↓

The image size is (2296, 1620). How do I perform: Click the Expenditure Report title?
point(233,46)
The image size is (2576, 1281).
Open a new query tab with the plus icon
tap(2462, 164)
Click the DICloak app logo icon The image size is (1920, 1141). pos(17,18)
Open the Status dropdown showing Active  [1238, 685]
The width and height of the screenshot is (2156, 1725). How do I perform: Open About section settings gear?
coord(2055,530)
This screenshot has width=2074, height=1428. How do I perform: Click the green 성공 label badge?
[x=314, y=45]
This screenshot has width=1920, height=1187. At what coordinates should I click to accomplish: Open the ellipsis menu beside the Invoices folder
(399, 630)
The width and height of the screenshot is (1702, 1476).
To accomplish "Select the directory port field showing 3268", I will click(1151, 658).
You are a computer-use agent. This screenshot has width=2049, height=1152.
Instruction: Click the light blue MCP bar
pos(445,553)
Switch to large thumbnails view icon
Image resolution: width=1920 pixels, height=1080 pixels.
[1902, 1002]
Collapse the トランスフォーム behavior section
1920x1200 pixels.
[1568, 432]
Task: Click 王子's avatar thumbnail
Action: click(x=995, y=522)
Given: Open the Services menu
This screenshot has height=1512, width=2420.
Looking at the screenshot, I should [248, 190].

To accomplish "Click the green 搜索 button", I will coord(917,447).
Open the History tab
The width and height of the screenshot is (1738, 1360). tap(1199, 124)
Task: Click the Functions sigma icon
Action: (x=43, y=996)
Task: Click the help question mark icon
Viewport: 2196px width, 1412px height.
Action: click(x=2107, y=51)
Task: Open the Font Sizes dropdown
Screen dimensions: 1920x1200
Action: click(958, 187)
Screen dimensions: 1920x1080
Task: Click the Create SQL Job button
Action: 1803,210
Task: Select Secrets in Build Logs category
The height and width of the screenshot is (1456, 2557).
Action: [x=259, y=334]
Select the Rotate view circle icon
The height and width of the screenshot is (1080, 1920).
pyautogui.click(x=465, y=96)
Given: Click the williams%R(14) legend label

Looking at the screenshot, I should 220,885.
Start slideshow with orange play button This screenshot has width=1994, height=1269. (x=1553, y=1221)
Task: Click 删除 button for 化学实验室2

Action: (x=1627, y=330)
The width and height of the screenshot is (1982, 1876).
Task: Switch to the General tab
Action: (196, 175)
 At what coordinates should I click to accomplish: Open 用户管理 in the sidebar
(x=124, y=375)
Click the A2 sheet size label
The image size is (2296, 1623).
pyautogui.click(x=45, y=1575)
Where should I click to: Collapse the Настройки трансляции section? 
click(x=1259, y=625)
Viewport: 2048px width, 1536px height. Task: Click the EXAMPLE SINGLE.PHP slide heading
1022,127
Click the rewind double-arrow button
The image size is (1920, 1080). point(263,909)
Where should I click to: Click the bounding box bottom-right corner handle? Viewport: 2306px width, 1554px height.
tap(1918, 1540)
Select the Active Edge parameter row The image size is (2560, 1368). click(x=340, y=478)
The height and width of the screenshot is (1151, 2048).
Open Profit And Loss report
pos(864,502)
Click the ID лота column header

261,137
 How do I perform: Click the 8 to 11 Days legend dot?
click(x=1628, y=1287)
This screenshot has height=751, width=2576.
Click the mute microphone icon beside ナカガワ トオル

↑

→ **WORK TO BE COMPLETED**: Line by line, reproduce the material exactly.

→ **RESPONSE AREA**:
The image size is (2296, 1620). How do I perform: Click the Expenditure Report title?
point(233,46)
The image size is (2576, 1281).
Open a new query tab with the plus icon
tap(2462, 164)
Click the DICloak app logo icon The image size is (1920, 1141). pos(17,18)
Open the Status dropdown showing Active  [1238, 685]
The width and height of the screenshot is (2156, 1725). How do I perform: Open About section settings gear?
coord(2055,530)
This screenshot has width=2074, height=1428. How do I perform: Click the green 성공 label badge?
[x=314, y=45]
This screenshot has width=1920, height=1187. At what coordinates should I click to accomplish: Open the ellipsis menu beside the Invoices folder
(399, 630)
The width and height of the screenshot is (1702, 1476).
To accomplish "Select the directory port field showing 3268", I will click(1151, 658).
You are a computer-use agent. This screenshot has width=2049, height=1152.
Instruction: Click the light blue MCP bar
pos(445,553)
Switch to large thumbnails view icon
Image resolution: width=1920 pixels, height=1080 pixels.
[1902, 1002]
Collapse the トランスフォーム behavior section
1920x1200 pixels.
[1568, 432]
Task: Click 王子's avatar thumbnail
Action: click(x=995, y=522)
Given: Open the Services menu
This screenshot has height=1512, width=2420.
Looking at the screenshot, I should [248, 190].

To accomplish "Click the green 搜索 button", I will coord(917,447).
Open the History tab
The width and height of the screenshot is (1738, 1360). tap(1199, 124)
Task: Click the Functions sigma icon
Action: (x=43, y=996)
Task: Click the help question mark icon
Viewport: 2196px width, 1412px height.
Action: click(x=2107, y=51)
Task: Open the Font Sizes dropdown
Screen dimensions: 1920x1200
Action: click(958, 187)
Screen dimensions: 1920x1080
Task: Click the Create SQL Job button
Action: 1803,210
Task: Select Secrets in Build Logs category
The height and width of the screenshot is (1456, 2557).
Action: [x=259, y=334]
Select the Rotate view circle icon
The height and width of the screenshot is (1080, 1920).
pyautogui.click(x=465, y=96)
Given: Click the williams%R(14) legend label

Looking at the screenshot, I should 220,885.
Start slideshow with orange play button This screenshot has width=1994, height=1269. (x=1553, y=1221)
Task: Click 删除 button for 化学实验室2

Action: (x=1627, y=330)
The width and height of the screenshot is (1982, 1876).
Task: Switch to the General tab
Action: (196, 175)
 At what coordinates should I click to accomplish: Open 用户管理 in the sidebar
(x=124, y=375)
Click the A2 sheet size label
The image size is (2296, 1623).
pyautogui.click(x=45, y=1575)
Where should I click to: Collapse the Настройки трансляции section? 
click(x=1259, y=625)
Viewport: 2048px width, 1536px height. Task: Click the EXAMPLE SINGLE.PHP slide heading
1022,127
Click the rewind double-arrow button
The image size is (1920, 1080). point(263,909)
Where should I click to: Click the bounding box bottom-right corner handle? Viewport: 2306px width, 1554px height.
tap(1918, 1540)
Select the Active Edge parameter row The image size is (2560, 1368). click(x=340, y=478)
The height and width of the screenshot is (1151, 2048).
Open Profit And Loss report
pos(864,502)
Click the ID лота column header

261,137
 How do I perform: Click the 8 to 11 Days legend dot?
click(x=1628, y=1287)
This screenshot has height=751, width=2576.
Click the mute microphone icon beside ナカガワ トオル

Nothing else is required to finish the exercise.